Stored records:
[Start of Attachment]

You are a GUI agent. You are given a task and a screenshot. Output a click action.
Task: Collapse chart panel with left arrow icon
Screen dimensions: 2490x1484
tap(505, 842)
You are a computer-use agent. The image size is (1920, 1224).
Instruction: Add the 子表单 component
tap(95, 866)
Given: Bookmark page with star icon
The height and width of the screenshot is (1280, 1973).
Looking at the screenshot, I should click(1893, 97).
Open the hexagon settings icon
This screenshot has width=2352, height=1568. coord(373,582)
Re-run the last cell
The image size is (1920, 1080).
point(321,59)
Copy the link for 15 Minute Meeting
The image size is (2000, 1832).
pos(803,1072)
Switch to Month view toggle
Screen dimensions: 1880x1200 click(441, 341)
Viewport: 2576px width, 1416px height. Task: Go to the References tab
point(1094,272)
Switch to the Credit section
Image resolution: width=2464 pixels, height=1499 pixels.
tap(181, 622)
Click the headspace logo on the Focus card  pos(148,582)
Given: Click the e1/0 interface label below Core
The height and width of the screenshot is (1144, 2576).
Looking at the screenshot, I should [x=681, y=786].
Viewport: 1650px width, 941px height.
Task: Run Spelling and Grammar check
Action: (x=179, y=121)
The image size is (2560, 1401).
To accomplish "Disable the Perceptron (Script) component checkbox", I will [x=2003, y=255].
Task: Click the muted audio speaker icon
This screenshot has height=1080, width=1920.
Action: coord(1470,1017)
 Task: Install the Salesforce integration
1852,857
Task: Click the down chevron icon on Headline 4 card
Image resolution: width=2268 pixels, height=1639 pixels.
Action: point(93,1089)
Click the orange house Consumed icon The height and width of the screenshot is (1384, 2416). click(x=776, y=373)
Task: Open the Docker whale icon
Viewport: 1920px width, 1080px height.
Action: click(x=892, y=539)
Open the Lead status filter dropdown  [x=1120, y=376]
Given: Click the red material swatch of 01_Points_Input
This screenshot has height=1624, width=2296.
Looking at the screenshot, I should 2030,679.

[End of Attachment]

▶ **Activity**:
Reproduce the line containing "Task: Click the muted audio speaker icon" and every line after it. Stop at the last line of the records, and add nothing.

▶ **Response**:
Task: Click the muted audio speaker icon
This screenshot has height=1080, width=1920.
Action: coord(1470,1017)
 Task: Install the Salesforce integration
1852,857
Task: Click the down chevron icon on Headline 4 card
Image resolution: width=2268 pixels, height=1639 pixels.
Action: point(93,1089)
Click the orange house Consumed icon The height and width of the screenshot is (1384, 2416). click(x=776, y=373)
Task: Open the Docker whale icon
Viewport: 1920px width, 1080px height.
Action: click(x=892, y=539)
Open the Lead status filter dropdown  [x=1120, y=376]
Given: Click the red material swatch of 01_Points_Input
This screenshot has height=1624, width=2296.
Looking at the screenshot, I should 2030,679.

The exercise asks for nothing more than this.